Atualizado: 19 de Mai de 2020

Entenda quando eles devem ser, ou não, consumidos


Homem com dor estomacal. Comprimidos e capsulas de remédio e probiótico circulando o homems

Nos últimos anos os probióticos estão cada vez mais populares pela sua capacidade de equilibrar a microbiota intestinal e melhorar o bem-estar. Em pessoas saudáveis, o intestino mantém um certo equilíbrio, em que as bactérias relacionadas a saúde intestinal superam as causadoras de doenças. No entanto, quando ocorre uma diminuição nos níveis de bactérias benéficas, pode ocorrer um desequilíbrio, ou seja, uma disbiose.


Uma microbiota intestinal desbalanceada pode causar alterações clínicas como a diarreia (associada a infecções ou ao tratamento por antibióticos), a alergia alimentar, o eczema atópico, doenças inflamatórias intestinais, artrite, entre outras. Sendo assim, a correção das proporções de microrganismos de uma microbiota em desequilíbrio constitui a base da terapia por probióticos.


Embora haja evidências e conhecimento crescente sobre probióticos, não é uma tarefa fácil para os profissionais da saúde escolherem o probiótico mais apropriado para cada caso. Isso ocorre porque o termo "probiótico" é um nome genérico que agrupa uma enorme quantidade de cepas bacterianas e outros microrganismos.


Segundo a Organização Mundial da Saúde (OMS) e a Organização das Nações Unidas para Agricultura e Alimentação (FAO), os probióticos são definidos como “microrganismos vivos que, ingeridos em quantidades adequadas, têm efeitos benéficos no organismo”.


Esses microrganismos pertencem a diferentes gêneros e espécies, como bactérias e leveduras, que podem contribuir para a manutenção do equilíbrio da nossa microbiota, sendo frequentemente utilizados no tratamento e prevenção de sintomas ou desconfortos digestivos. Entretanto, para que as cepas sejam qualificadas como probióticas seus efeitos benéficos para o hospedeiro devem ter sido comprovados cientificamente.


A maioria dos probióticos é constituída de bactérias ácido-láticas, que crescem em baixa concentração de oxigênio (microaerofilia). São espécies ácido-láticas os gêneros Lactobacillus, Bifidobacterium, Enterococcus, Lactococcus, Leuconostoc, Pediococcus, SporoLactobacillus e Streptococcus. Mais raramente outras espécies não ácido-láticas, tais como, Bacillus cereus, Escherichia coli e Propionibacterium freudenreichii; e as leveduras Saccharomyces cerevisiae e Saccharomyces boulardii podem fazer parte da formulação de probióticos também.


microrganismos variados

Quais os benéficos do uso de probióticos?

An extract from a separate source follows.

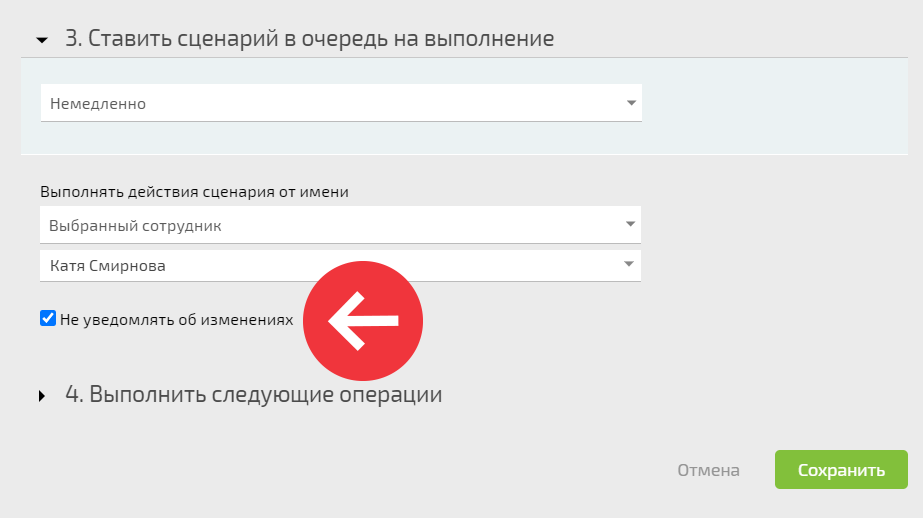
Task: Collapse section 3 using its disclosure triangle
Action: coord(42,41)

Em geral, os microrganismos probióticos agem de várias maneiras, incluindo modulação da função imunológica, produção de ácidos orgânicos e compostos antimicrobianos, interação com a microbiota residente e melhorando a integridade da barreira intestinal.

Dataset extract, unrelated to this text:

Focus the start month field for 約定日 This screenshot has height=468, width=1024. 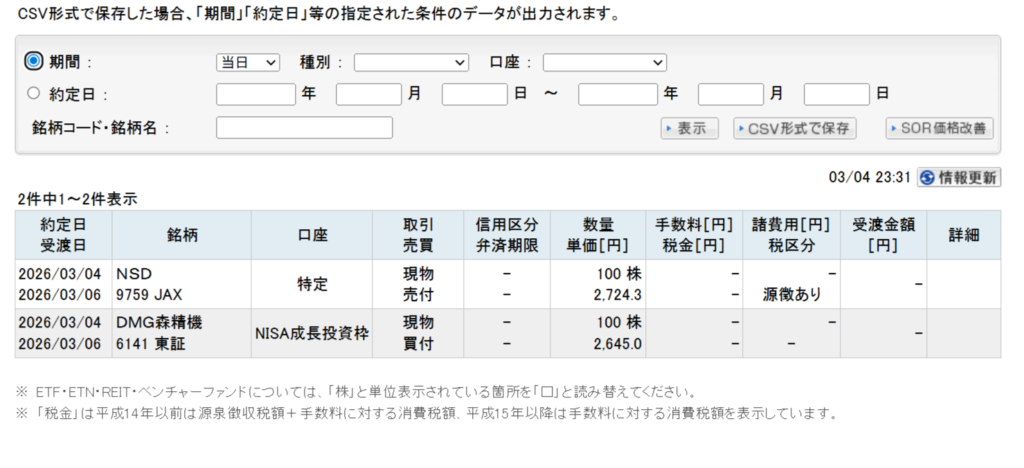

Os probióticos auxiliam a recompor a microbiota intestinal, através da adesão e colonização da mucosa intestinal. Esta ação impede a adesão e subsequente produção de toxinas ou invasão das células epiteliais, a fina camada de células cuja função é proteger o corpo contra toxinas e bactérias patogênicas.


Adicionalmente, os probióticos competem com as bactérias indesejáveis pelos nutrientes disponíveis no nicho ecológico. O hospedeiro fornece as quantidades de nutrientes que as bactérias intestinais necessitam e estas indicam ativamente as suas necessidades.